Faisal Khan, a lawyer from New Delhi is a key member of Asha Parivar and National Alliance of Peoples Movements (NAPM), whose programmes he organises and coordinates in Gujarat, Haryana, Jammu and Kashmir, and in north-eastern India. He has organised several peace marches and fasted in order to draw attention to communal and gender violence, state repression and skewed development. He has led goodwill missions at the recent Kumbha Mela and Ajmer Sharif Urs, where he and his colleagues discussed issues of communal harmony with groups of pilgrims. In 2006, he led a peace delegation to Kashmir Valley, to discuss issues confronting common people and political leaders. He has actively campaigned for peace between India and Pakistan and organised peace marches from India to Pakistan.

Even in the face of attempts on her life – bullets of the military as well as militants – have not deterred Dilafrose Qazi from trying to empower women in Jammu and Kashmir. She has established schools for girls, an engineering and technology college, embroidery classes for women, camps for medical and psychological treatment of women battered by daily violence, a dairy farm for rape survivors, and rehabilitation programs for militancy-hit families. Her refusal to comply with the orders of militants and religious zealots to close some of her institutions at one time led to her father, brothers, and husband being kidnapped. Concerned about the future of young people growing up in Kashmir and in migrant camps in and outside the state, she has endeavored for Hindu-Muslim amity. She could have lived a comfortable life elsewhere, but continues to live in Srinagar.
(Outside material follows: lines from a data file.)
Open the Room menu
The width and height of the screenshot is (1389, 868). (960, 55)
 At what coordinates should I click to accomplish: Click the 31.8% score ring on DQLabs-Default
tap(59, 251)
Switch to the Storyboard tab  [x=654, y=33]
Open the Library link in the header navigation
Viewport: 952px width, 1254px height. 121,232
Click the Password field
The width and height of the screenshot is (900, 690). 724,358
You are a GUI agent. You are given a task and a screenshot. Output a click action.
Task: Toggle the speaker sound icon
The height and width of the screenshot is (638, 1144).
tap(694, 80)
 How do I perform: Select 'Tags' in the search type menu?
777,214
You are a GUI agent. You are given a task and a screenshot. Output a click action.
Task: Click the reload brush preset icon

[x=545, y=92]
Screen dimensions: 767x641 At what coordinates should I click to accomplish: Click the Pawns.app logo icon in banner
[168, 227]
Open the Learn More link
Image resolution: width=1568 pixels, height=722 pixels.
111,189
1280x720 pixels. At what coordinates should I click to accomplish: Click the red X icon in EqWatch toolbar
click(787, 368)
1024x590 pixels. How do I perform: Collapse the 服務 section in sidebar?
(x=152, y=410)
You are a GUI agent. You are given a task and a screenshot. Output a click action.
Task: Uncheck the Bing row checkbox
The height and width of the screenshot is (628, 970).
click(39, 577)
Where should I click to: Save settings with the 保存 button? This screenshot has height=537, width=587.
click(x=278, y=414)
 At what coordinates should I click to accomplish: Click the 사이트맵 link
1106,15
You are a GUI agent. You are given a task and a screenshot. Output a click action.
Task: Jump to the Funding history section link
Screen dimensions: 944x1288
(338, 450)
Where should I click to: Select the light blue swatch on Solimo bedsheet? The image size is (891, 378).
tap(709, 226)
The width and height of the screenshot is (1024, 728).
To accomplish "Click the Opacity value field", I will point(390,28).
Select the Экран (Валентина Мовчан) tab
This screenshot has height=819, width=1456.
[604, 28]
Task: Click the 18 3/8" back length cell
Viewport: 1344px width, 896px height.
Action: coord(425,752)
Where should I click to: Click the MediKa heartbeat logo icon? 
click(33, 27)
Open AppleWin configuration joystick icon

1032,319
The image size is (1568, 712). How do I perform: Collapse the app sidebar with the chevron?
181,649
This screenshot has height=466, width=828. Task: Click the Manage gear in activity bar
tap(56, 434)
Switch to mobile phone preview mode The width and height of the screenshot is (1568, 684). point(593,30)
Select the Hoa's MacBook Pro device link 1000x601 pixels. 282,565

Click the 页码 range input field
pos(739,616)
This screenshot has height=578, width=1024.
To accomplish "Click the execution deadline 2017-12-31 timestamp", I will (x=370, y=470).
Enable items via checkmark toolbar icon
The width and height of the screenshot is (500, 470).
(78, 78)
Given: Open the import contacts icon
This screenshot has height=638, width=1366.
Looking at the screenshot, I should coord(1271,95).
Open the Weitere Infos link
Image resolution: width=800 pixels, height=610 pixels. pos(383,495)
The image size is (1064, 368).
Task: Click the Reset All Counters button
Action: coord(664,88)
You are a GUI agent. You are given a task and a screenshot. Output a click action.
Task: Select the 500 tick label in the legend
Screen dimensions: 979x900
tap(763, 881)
Awais Sheikh is President of Pakistan-India Peace Initiatives. Just after the 2008 Mumbai terrorist attacks, he organised a peace demonstration at Lahore Press Club, and helped organise as well as participated in a peace march at Amritsar. His book Samjhota Express has been translated into Hindi and Punjabi. As an advocate of the Lahore High Court, he represents Sarabjit Singh, the Indian national sentenced to death on charges of spying, currently lodged in Lahore Central Jail. For his services he was designated Ambassador for Peace in 2007. He is the only Pakistani whom the Bharatiya Dalit Sahitya Academy has twice honoured with the Dr. Ambedkar International Award.